▶ _課題一覧_:
- 1) 抜粋本文のうち、「fork in Test」から始まり「ordCountとしました。」で終わる部分を一字一句変えずに書き写すこと。
- 2) 次の(a)〜(c)が抜粋本文の内容と合うかどうかを、それぞれ「はい」か「いいえ」で答え、根拠となる本文の語句をそのまま引用せよ。(a) Map Reduceを使うには、coreモジュールとは別のモジュールを追加する必要がある。(b) build.sbtで指定しているinfinispan-coreのバージョンは7.1.0.Finalである。(c) 今回のMap Reduceの題材はWordCountである。

▶ _抜粋本文_:
■ ■ ■ ■
InfinispanのMap Reduce Frameworkを使う

インメモリ・データグリッドのInfinispanですが、分散処理を行うことができるMap Reduce Frameworkが搭載されています。

Map/Reduce
http://infinispan.org/docs/7.1.x/user_guide/user_guide.html#_map_reduce

Infinispan 5.0から搭載されているようです。

最近、Infinispan 7.1が出ましたが、7系でまた機能が増えているようなのでここで見返し。Reduceの結果を、単一のMapとして返すのではなく、InfinispanのCacheに格納する機能が増えたようです。

それでは、見ていってみましょう。

準備

まずは依存関係の定義。
build.sbt

name := "map-reduce"

version := "0.0.1-SNAPSHOT"

scalaVersion := "2.11.5"

organization := "org.littlewings"

updateOptions := updateOptions.value.withCachedResolution(true)

scalacOptions ++= Seq("-Xlint", "-unchecked", "-deprecation", "-feature")

fork in Test := true

libraryDependencies ++= Seq(
  "org.infinispan" % "infinispan-core" % "7.1.0.Final",
  "net.jcip" % "jcip-annotations" % "1.0" % "provided",
  "org.scalatest" %% "scalatest" % "2.2.4" % "test"
)

Map Reduceはcoreモジュールに含まれているので、そのまま使うことができます。

Mapper／Reducer／Collatorの用意

今回は、Map Reduceのネタとしては、ドキュメントに記載のある（といっても、マネしたのはデータだけですが）WordCountとしました。

Mapper
src/main/scala/org/littlewings/infinispan/mapreduce/WordCountMapper.scala

package org.littlewings.infinispan.mapreduce

import org.infinispan.distexec.mapreduce.{ Collector, Mapper }

@SerialVersionUID(1L)
class WordCountMaper extends Mapper[String, String, String, Int] with Serializable {
  override def map(key: String, value: String, collector: Collector[String, Int]): Unit =
    value.split("""\s+""").foreach(w => collector.emit(w, 1))
■ ■ ■ ■
▶ _生データ_:
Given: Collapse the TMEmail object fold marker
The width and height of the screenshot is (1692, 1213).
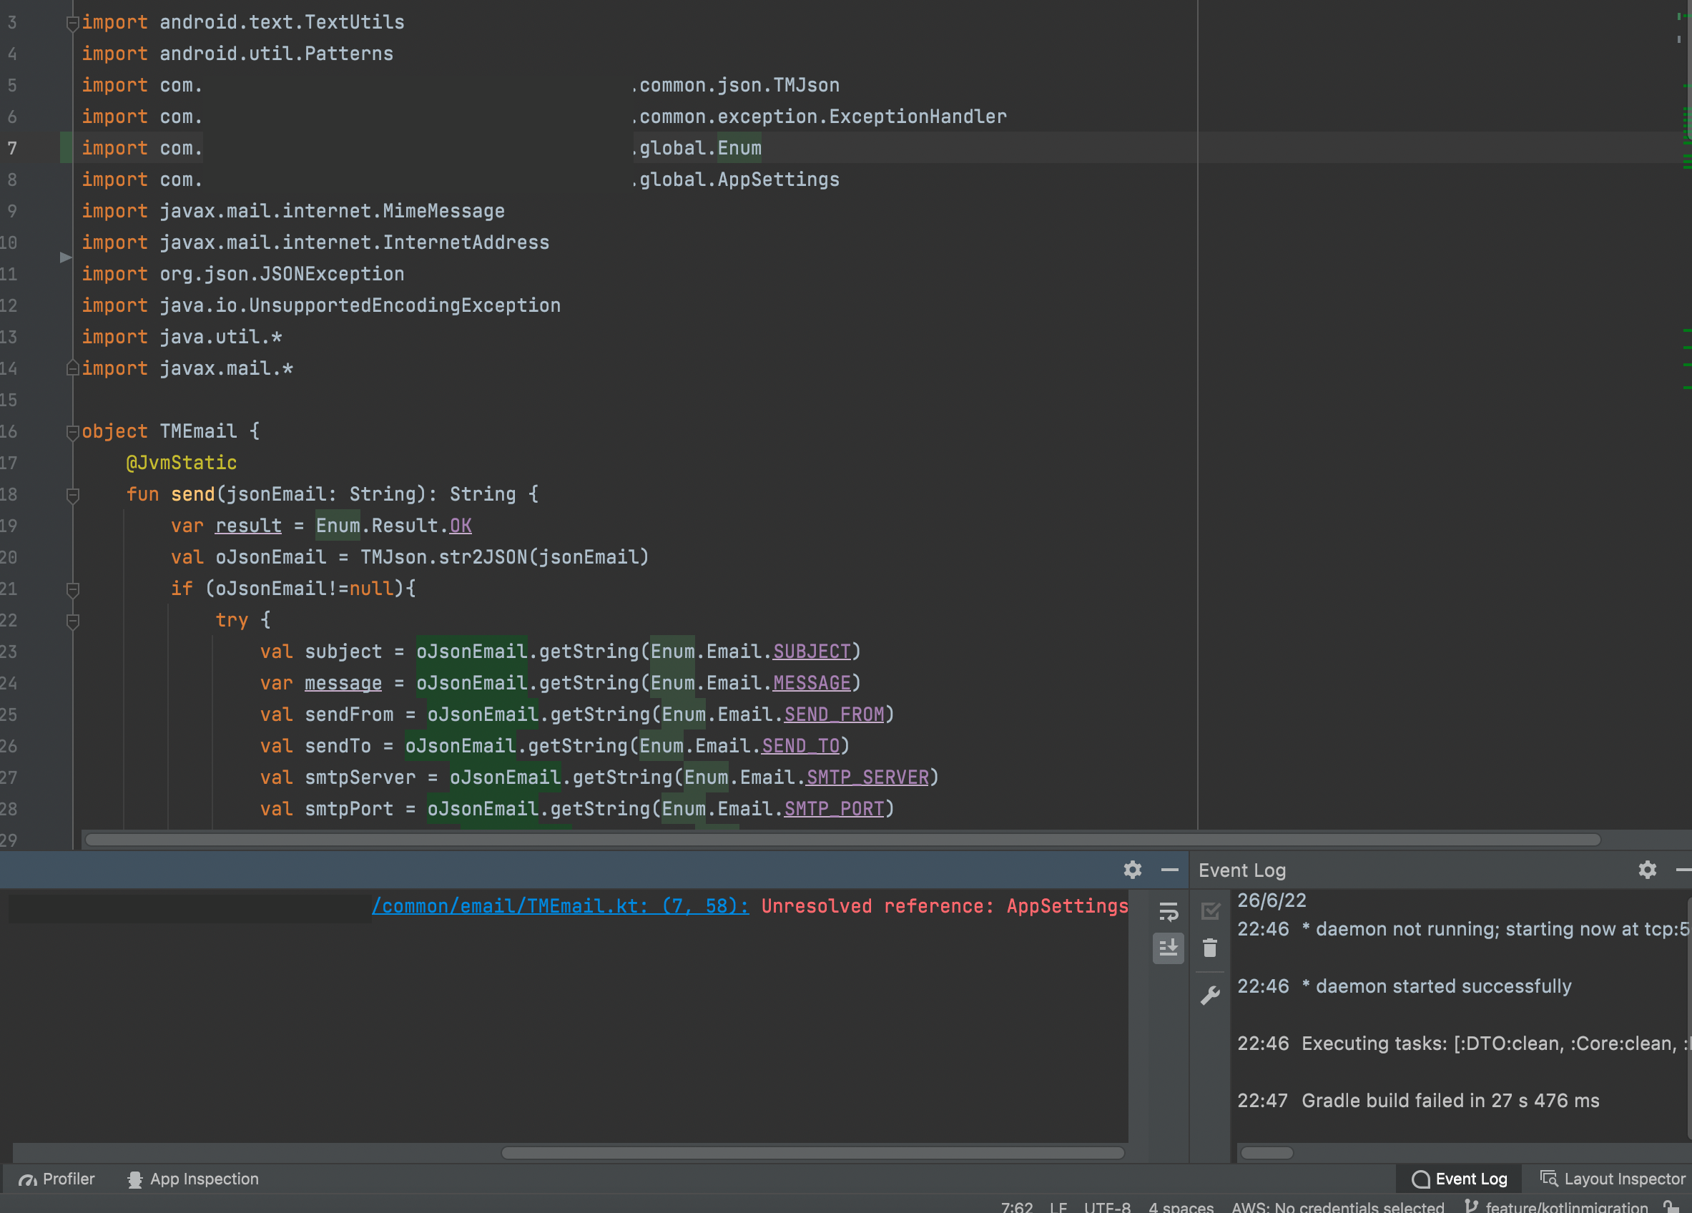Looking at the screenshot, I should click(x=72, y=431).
■ ■ ■ ■
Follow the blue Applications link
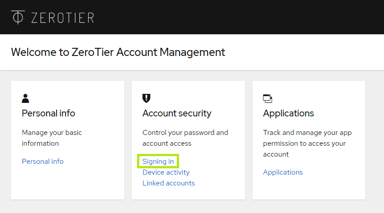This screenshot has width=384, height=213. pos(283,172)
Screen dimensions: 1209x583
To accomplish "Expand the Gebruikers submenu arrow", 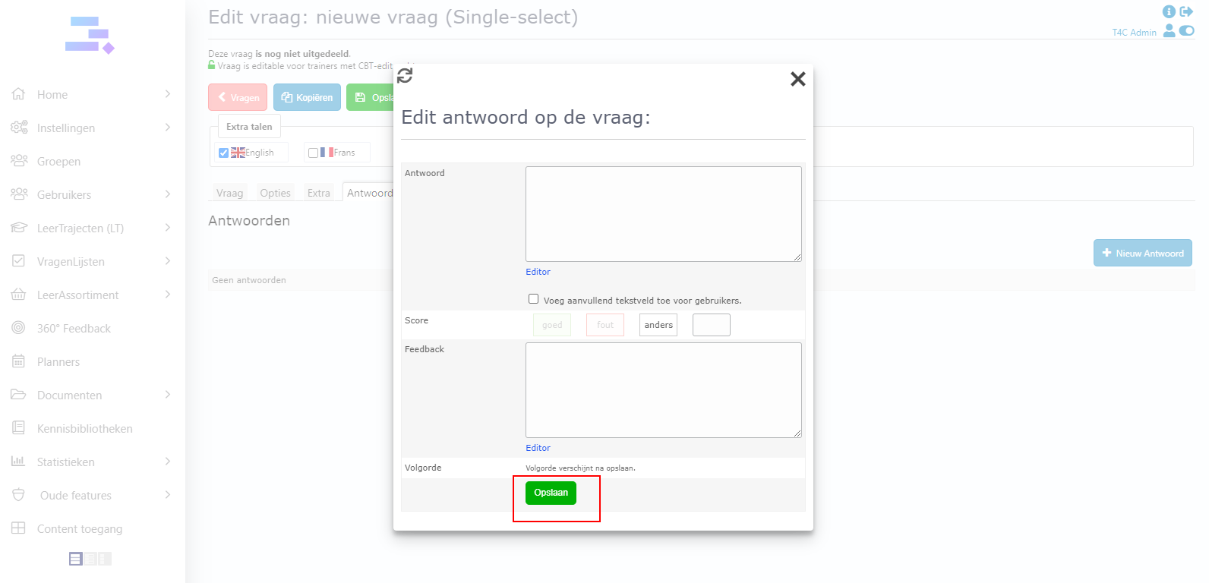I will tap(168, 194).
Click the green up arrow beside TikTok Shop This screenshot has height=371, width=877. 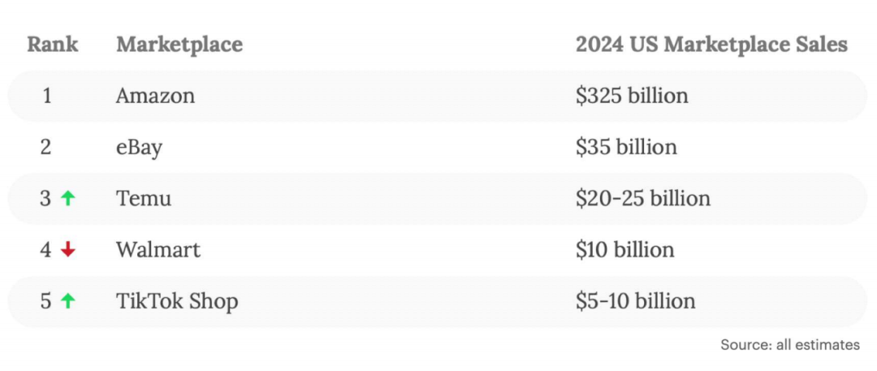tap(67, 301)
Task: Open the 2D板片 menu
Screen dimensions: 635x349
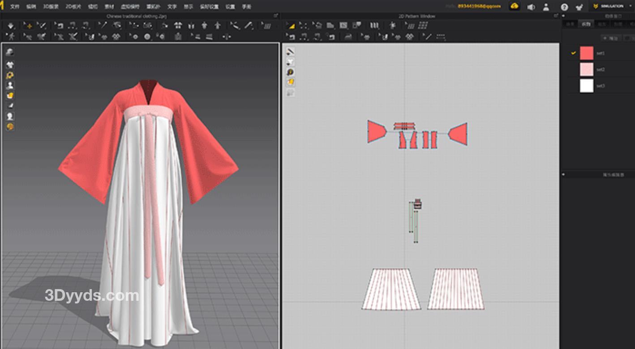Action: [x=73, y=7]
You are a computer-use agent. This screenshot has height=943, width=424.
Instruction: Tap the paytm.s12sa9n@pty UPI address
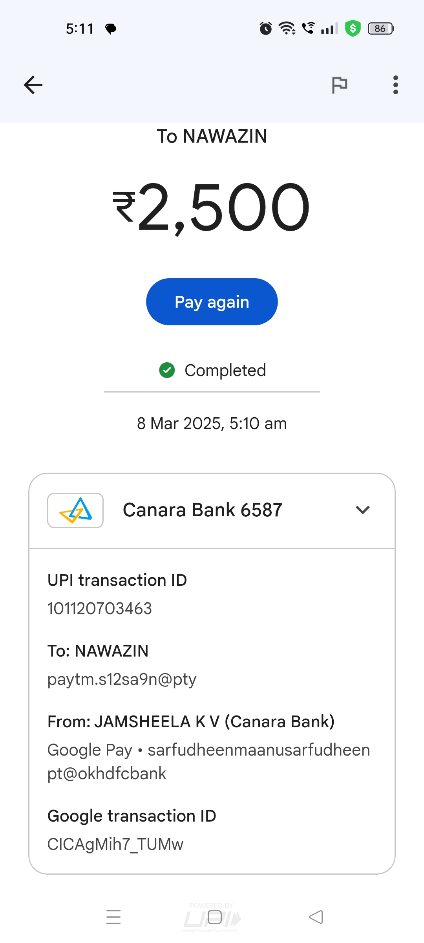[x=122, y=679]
■ ■ ■ ■
▶ _課題の解答_:
- 1)
fork in Test := true

libraryDependencies ++= Seq(
  "org.infinispan" % "infinispan-core" % "7.1.0.Final",
  "net.jcip" % "jcip-annotations" % "1.0" % "provided",
  "org.scalatest" %% "scalatest" % "2.2.4" % "test"
)

Map Reduceはcoreモジュールに含まれているので、そのまま使うことができます。

Mapper／Reducer／Collatorの用意

今回は、Map Reduceのネタとしては、ドキュメントに記載のある（といっても、マネしたのはデータだけですが）WordCountとしました。

- 2)
(a) いいえ。「Map Reduceはcoreモジュールに含まれているので、そのまま使うことができます。」
(b) はい。「"org.infinispan" % "infinispan-core" % "7.1.0.Final"」
(c) はい。「Map Reduceのネタとしては、ドキュメントに記載のある（といっても、マネしたのはデータだけですが）WordCountとしました」